*Task goal:*
Each entry needs to be reproduced exactly, with none left out.

(Stored data)
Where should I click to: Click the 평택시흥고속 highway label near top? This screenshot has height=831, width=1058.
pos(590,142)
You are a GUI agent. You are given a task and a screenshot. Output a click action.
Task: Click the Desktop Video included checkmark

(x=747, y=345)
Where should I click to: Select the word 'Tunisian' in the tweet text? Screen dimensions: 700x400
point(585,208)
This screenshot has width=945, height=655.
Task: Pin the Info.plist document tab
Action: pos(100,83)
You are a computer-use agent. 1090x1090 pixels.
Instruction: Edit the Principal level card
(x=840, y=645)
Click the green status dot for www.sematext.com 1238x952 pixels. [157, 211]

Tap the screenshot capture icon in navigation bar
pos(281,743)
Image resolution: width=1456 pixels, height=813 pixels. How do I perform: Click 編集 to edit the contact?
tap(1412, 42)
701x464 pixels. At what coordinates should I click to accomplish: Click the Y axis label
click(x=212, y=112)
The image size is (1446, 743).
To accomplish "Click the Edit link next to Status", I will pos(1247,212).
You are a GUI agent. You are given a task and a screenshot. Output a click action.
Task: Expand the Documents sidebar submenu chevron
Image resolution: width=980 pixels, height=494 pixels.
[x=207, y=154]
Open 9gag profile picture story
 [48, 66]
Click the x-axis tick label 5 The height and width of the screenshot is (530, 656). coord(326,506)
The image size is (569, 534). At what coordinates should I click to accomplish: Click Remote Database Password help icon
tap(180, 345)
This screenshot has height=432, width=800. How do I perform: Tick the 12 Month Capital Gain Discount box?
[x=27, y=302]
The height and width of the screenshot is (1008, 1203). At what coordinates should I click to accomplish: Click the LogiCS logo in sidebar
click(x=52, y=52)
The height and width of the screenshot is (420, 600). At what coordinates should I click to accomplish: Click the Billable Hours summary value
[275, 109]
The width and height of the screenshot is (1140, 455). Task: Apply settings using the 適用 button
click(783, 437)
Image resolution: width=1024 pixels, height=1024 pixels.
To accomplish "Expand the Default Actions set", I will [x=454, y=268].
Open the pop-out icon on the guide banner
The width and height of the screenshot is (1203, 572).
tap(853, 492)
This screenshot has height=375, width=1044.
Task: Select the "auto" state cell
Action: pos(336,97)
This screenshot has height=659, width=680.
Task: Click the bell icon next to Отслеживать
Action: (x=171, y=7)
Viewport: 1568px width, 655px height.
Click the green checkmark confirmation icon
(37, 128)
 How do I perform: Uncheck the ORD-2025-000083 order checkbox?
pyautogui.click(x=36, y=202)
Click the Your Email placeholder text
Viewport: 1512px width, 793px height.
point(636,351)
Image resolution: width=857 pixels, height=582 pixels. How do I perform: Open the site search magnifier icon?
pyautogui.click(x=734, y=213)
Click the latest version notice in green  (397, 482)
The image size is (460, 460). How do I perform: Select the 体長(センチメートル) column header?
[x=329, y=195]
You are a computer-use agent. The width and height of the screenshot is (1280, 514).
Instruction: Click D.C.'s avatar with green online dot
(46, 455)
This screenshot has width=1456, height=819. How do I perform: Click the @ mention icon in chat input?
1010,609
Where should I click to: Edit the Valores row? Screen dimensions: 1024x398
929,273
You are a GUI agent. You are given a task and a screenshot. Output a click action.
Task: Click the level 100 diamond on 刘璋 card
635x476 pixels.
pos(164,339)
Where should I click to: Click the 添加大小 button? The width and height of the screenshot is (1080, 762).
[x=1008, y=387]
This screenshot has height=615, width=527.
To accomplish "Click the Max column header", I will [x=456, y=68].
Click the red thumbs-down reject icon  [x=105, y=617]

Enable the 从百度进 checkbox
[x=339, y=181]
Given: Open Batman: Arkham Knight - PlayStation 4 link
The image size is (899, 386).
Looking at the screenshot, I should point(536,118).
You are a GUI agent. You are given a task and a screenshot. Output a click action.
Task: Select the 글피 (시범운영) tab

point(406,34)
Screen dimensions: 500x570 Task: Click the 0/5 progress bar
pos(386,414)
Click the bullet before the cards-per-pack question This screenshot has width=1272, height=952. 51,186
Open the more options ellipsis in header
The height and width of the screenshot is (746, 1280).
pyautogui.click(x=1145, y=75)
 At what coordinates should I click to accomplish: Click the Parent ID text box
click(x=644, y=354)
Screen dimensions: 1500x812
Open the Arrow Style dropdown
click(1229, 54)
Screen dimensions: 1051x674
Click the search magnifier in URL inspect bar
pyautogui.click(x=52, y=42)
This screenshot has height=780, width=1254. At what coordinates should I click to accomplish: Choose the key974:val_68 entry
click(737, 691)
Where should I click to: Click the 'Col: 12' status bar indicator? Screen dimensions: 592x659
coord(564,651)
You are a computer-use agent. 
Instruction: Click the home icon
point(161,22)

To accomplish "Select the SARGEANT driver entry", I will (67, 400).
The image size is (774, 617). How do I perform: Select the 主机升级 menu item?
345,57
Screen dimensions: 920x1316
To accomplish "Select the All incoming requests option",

*Reply:*
Where should I click to: Click the 평택시흥고속 highway label near top? This screenshot has height=831, width=1058.
pos(590,142)
You are a GUI agent. You are given a task and a screenshot. Output a click action.
Task: Click the Desktop Video included checkmark

(x=747, y=345)
Where should I click to: Select the word 'Tunisian' in the tweet text? Screen dimensions: 700x400
point(585,208)
This screenshot has width=945, height=655.
Task: Pin the Info.plist document tab
Action: pos(100,83)
You are a computer-use agent. 1090x1090 pixels.
Instruction: Edit the Principal level card
(x=840, y=645)
Click the green status dot for www.sematext.com 1238x952 pixels. [157, 211]

Tap the screenshot capture icon in navigation bar
pos(281,743)
Image resolution: width=1456 pixels, height=813 pixels. How do I perform: Click 編集 to edit the contact?
tap(1412, 42)
701x464 pixels. At what coordinates should I click to accomplish: Click the Y axis label
click(x=212, y=112)
The image size is (1446, 743).
To accomplish "Click the Edit link next to Status", I will pos(1247,212).
You are a GUI agent. You are given a task and a screenshot. Output a click action.
Task: Expand the Documents sidebar submenu chevron
Image resolution: width=980 pixels, height=494 pixels.
[x=207, y=154]
Open 9gag profile picture story
 [48, 66]
Click the x-axis tick label 5 The height and width of the screenshot is (530, 656). coord(326,506)
The image size is (569, 534). At what coordinates should I click to accomplish: Click Remote Database Password help icon
tap(180, 345)
This screenshot has height=432, width=800. How do I perform: Tick the 12 Month Capital Gain Discount box?
[x=27, y=302]
The height and width of the screenshot is (1008, 1203). At what coordinates should I click to accomplish: Click the LogiCS logo in sidebar
click(x=52, y=52)
The height and width of the screenshot is (420, 600). At what coordinates should I click to accomplish: Click the Billable Hours summary value
[275, 109]
The width and height of the screenshot is (1140, 455). Task: Apply settings using the 適用 button
click(783, 437)
Image resolution: width=1024 pixels, height=1024 pixels.
To accomplish "Expand the Default Actions set", I will [x=454, y=268].
Open the pop-out icon on the guide banner
The width and height of the screenshot is (1203, 572).
tap(853, 492)
This screenshot has height=375, width=1044.
Task: Select the "auto" state cell
Action: pos(336,97)
This screenshot has height=659, width=680.
Task: Click the bell icon next to Отслеживать
Action: (x=171, y=7)
Viewport: 1568px width, 655px height.
Click the green checkmark confirmation icon
(37, 128)
 How do I perform: Uncheck the ORD-2025-000083 order checkbox?
pyautogui.click(x=36, y=202)
Click the Your Email placeholder text
Viewport: 1512px width, 793px height.
point(636,351)
Image resolution: width=857 pixels, height=582 pixels. How do I perform: Open the site search magnifier icon?
pyautogui.click(x=734, y=213)
Click the latest version notice in green  (397, 482)
The image size is (460, 460). How do I perform: Select the 体長(センチメートル) column header?
[x=329, y=195]
You are a computer-use agent. The width and height of the screenshot is (1280, 514).
Instruction: Click D.C.'s avatar with green online dot
(46, 455)
This screenshot has width=1456, height=819. How do I perform: Click the @ mention icon in chat input?
1010,609
Where should I click to: Edit the Valores row? Screen dimensions: 1024x398
929,273
You are a GUI agent. You are given a task and a screenshot. Output a click action.
Task: Click the level 100 diamond on 刘璋 card
635x476 pixels.
pos(164,339)
Where should I click to: Click the 添加大小 button? The width and height of the screenshot is (1080, 762).
[x=1008, y=387]
This screenshot has height=615, width=527.
To accomplish "Click the Max column header", I will [x=456, y=68].
Click the red thumbs-down reject icon  [x=105, y=617]

Enable the 从百度进 checkbox
[x=339, y=181]
Given: Open Batman: Arkham Knight - PlayStation 4 link
The image size is (899, 386).
Looking at the screenshot, I should point(536,118).
You are a GUI agent. You are given a task and a screenshot. Output a click action.
Task: Select the 글피 (시범운영) tab

point(406,34)
Screen dimensions: 500x570 Task: Click the 0/5 progress bar
pos(386,414)
Click the bullet before the cards-per-pack question This screenshot has width=1272, height=952. 51,186
Open the more options ellipsis in header
The height and width of the screenshot is (746, 1280).
pyautogui.click(x=1145, y=75)
 At what coordinates should I click to accomplish: Click the Parent ID text box
click(x=644, y=354)
Screen dimensions: 1500x812
Open the Arrow Style dropdown
click(1229, 54)
Screen dimensions: 1051x674
Click the search magnifier in URL inspect bar
pyautogui.click(x=52, y=42)
This screenshot has height=780, width=1254. At what coordinates should I click to accomplish: Choose the key974:val_68 entry
click(737, 691)
Where should I click to: Click the 'Col: 12' status bar indicator? Screen dimensions: 592x659
coord(564,651)
You are a computer-use agent. 
Instruction: Click the home icon
point(161,22)

To accomplish "Select the SARGEANT driver entry", I will (67, 400).
The image size is (774, 617). How do I perform: Select the 主机升级 menu item?
345,57
Screen dimensions: 920x1316
To accomplish "Select the All incoming requests option",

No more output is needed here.